TAXES. All applicable federal, state or local sales, use or exercise taxes are the responsibility of the Customer and shall be in addition to the price or prices stated in the VoicePad Service Agreement unless otherwise specifically stated. VoicePad shall have the right to invoice separately any such tax as may be imposed at a later time. Applicable tax exemption certificates must accompany any order to which the same applies.
ENTIRE AGREEMENT. Your VoicePad Service Agreement constitutes the entire agreement between the parties concerning the subject matter of the Agreement. The Agreement supersedes any contemporaneous or prior proposal, representation, agreement, or understanding between the parties.
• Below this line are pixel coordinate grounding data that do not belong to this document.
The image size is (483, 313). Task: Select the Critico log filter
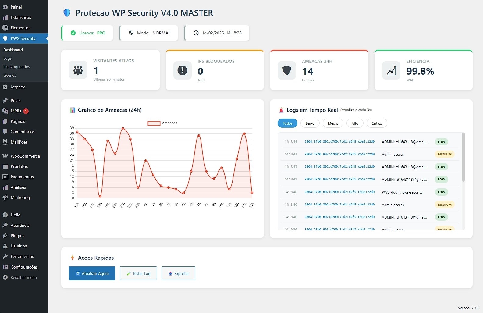[x=376, y=123]
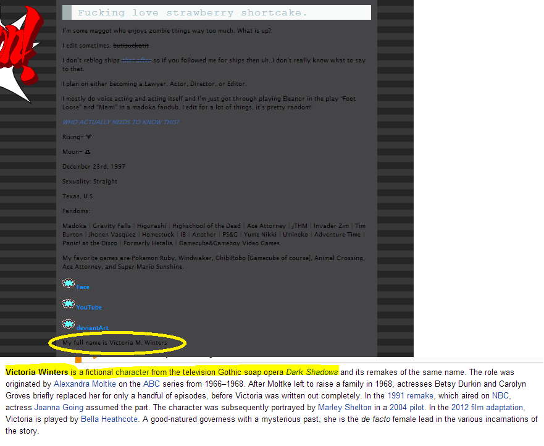Follow the NBC link
544x446 pixels.
(x=500, y=395)
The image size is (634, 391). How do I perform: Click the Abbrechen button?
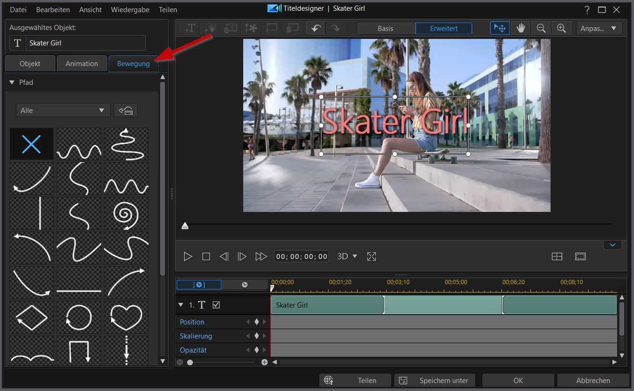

The Agreement may not be amended except in writing by both parties.
NOTICE; CLAIMS. Customer shall notify VoicePad of any problem or defect with the Services no later than ten (10) days after the date the problem should have been reasonably discovered. Failure to provide notice as provided herein shall constitute a waiver by Customer of any claims with respect to such problem or defect. All claims with respect to the Services, whether based on contract, breach of warranty, tort (including, but not limited to, negligence and strict liability) or otherwise must be made within twelve (12) months of the performance of such Services.
MISCELLANEOUS. The VoicePad Service Agreement may not be assigned or transferred (by operation of law or otherwise) by Customer without prior written consent of VoicePad. VoicePad's failure to insist, in one or more instances, upon the performance of any term or terms of the Agreement shall not be construed as a waiver or relinquishment of its right to such performance or the future performance of such term or terms and Customer's obligation with respect thereto shall continue in full force and effect. Any notice or other communication required or permitted hereunder shall be given in writing by registered or certified mail, postage prepaid, to the other party thereto at its respective business address. Any such notice shall be deemed to have been received on the third business day following such mailing. Either party thereto may change its address for notice purposes by written notice to the other party. The Agreement may be amended at any time by mutual agreement of the parties hereto by an endorsement to the Agreement signed by each of them. The invalidity, in whole or in part, of any provision of the Agreement shall not affect the validity or enforceability of any other of its provisions. The Agreement shall be governed by and construed in accordance with the laws of the Commonwealth of Kentucky.